REQUIRED ACTION ▸ Using the data beneath this instruction, retype only the lines from the one that contains "You are a computer-use agent. Screen" down to the one that contains "This screenshot has width=706, height=1568.", both included, exactly as they appear.

....

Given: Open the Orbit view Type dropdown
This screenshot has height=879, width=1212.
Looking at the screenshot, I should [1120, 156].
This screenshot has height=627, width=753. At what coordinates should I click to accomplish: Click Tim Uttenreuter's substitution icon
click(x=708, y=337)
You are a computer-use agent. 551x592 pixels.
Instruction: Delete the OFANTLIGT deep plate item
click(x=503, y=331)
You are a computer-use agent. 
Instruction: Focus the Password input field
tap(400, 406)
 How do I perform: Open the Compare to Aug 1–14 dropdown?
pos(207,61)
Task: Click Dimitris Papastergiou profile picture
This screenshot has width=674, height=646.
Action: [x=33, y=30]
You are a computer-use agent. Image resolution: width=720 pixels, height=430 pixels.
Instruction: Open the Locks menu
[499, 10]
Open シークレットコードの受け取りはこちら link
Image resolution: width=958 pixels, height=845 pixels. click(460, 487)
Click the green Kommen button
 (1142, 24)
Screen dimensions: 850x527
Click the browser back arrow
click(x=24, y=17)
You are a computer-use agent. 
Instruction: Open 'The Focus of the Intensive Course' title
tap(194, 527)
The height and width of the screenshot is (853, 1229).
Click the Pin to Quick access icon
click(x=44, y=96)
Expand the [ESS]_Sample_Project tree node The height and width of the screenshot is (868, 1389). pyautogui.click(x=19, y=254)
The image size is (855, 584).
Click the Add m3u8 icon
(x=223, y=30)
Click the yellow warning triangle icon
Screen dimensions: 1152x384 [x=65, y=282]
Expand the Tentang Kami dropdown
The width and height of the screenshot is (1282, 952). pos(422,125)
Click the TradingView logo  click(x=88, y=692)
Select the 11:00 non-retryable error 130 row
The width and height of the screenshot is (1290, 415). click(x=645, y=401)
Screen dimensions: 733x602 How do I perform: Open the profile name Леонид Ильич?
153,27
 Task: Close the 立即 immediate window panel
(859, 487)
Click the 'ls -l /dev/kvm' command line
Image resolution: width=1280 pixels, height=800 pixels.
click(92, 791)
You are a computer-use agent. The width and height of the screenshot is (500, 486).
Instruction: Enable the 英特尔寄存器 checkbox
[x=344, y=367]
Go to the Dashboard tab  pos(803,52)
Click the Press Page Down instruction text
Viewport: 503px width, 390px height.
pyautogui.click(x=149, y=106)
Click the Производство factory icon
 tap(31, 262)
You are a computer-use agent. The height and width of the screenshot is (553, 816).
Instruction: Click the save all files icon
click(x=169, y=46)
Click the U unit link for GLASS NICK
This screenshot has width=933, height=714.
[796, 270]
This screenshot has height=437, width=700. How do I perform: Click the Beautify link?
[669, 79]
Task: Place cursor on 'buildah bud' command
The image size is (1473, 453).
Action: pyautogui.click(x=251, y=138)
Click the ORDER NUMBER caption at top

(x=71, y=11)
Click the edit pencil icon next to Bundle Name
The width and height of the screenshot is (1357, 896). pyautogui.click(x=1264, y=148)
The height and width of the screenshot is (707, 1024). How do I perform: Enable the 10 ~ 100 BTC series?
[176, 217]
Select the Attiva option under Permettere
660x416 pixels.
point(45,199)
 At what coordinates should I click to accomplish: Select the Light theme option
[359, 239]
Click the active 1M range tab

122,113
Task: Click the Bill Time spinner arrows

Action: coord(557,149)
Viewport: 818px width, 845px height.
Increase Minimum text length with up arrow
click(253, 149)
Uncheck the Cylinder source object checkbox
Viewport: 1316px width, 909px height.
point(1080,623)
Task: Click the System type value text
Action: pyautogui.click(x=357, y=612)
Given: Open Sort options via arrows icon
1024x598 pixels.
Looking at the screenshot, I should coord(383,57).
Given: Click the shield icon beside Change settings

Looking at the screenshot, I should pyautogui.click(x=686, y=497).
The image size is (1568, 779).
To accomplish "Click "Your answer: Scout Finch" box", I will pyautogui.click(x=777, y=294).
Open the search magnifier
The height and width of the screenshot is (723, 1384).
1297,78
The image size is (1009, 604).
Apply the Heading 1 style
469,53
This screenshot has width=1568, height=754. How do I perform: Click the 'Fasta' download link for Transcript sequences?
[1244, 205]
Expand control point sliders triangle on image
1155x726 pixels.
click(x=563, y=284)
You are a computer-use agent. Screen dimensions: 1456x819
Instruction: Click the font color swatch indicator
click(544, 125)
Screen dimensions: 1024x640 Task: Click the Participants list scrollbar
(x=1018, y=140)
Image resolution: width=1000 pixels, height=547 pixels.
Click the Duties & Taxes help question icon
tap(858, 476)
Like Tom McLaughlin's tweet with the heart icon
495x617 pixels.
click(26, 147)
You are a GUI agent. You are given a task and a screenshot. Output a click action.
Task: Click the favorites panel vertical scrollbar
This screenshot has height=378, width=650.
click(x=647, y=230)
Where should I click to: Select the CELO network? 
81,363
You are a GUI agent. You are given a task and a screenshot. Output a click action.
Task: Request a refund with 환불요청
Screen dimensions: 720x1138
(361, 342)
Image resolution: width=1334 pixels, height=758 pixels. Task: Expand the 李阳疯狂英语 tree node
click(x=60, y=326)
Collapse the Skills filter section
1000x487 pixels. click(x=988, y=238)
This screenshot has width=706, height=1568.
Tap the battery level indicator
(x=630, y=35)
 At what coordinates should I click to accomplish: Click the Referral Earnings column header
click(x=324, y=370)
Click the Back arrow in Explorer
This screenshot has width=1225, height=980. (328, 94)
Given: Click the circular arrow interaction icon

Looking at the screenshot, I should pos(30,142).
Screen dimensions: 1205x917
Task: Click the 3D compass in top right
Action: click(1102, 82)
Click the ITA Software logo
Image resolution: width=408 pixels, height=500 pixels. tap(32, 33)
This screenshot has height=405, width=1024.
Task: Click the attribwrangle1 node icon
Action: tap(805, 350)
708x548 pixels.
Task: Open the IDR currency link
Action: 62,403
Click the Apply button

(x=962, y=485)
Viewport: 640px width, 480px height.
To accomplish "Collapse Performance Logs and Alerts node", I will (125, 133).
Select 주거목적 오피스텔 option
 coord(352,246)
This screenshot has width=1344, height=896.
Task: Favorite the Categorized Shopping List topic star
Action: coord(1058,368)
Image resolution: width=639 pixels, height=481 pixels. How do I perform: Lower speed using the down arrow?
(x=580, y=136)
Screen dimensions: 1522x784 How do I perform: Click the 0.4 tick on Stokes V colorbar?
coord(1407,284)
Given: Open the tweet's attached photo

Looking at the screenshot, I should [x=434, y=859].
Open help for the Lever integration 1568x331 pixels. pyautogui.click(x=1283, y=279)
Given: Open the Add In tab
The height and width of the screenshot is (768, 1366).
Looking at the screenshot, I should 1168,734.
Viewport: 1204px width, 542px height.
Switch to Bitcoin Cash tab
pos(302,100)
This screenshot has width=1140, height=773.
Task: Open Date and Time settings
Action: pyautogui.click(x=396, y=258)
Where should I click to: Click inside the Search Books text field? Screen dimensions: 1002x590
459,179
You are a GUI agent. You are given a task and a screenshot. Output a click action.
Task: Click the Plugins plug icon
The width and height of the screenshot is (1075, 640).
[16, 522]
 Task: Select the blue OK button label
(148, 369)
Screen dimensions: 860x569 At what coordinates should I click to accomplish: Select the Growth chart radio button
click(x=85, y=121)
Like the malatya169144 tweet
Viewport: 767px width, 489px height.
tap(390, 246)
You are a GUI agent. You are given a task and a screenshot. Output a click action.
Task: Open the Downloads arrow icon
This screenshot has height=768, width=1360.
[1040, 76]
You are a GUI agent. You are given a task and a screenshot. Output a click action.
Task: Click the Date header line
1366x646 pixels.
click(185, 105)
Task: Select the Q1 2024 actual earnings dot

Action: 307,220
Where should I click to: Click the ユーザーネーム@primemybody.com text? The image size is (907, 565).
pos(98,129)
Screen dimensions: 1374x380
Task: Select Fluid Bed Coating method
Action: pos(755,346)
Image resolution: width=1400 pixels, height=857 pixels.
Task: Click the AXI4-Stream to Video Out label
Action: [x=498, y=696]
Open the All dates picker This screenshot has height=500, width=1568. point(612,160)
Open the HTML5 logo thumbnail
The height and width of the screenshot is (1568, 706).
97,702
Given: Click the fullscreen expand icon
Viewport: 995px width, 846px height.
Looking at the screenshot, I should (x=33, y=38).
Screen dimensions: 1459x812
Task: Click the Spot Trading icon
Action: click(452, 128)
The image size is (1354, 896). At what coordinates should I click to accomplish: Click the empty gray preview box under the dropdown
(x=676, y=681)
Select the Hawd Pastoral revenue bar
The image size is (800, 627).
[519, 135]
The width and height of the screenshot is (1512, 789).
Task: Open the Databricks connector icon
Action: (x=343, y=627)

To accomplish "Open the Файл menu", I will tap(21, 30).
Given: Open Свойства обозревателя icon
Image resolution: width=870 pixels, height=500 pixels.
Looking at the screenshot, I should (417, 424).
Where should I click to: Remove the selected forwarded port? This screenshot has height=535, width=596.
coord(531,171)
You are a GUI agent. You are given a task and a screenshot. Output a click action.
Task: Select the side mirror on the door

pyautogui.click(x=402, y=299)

....

RESULT ▸
You are a computer-use agent. Screen dimensions: 1456x819
Instruction: Click the font color swatch indicator
click(544, 125)
Screen dimensions: 1024x640 Task: Click the Participants list scrollbar
(x=1018, y=140)
Image resolution: width=1000 pixels, height=547 pixels.
Click the Duties & Taxes help question icon
tap(858, 476)
Like Tom McLaughlin's tweet with the heart icon
495x617 pixels.
click(26, 147)
You are a GUI agent. You are given a task and a screenshot. Output a click action.
Task: Click the favorites panel vertical scrollbar
This screenshot has height=378, width=650.
click(x=647, y=230)
Where should I click to: Select the CELO network? 
81,363
You are a GUI agent. You are given a task and a screenshot. Output a click action.
Task: Request a refund with 환불요청
Screen dimensions: 720x1138
(361, 342)
Image resolution: width=1334 pixels, height=758 pixels. Task: Expand the 李阳疯狂英语 tree node
click(x=60, y=326)
Collapse the Skills filter section
1000x487 pixels. click(x=988, y=238)
This screenshot has width=706, height=1568.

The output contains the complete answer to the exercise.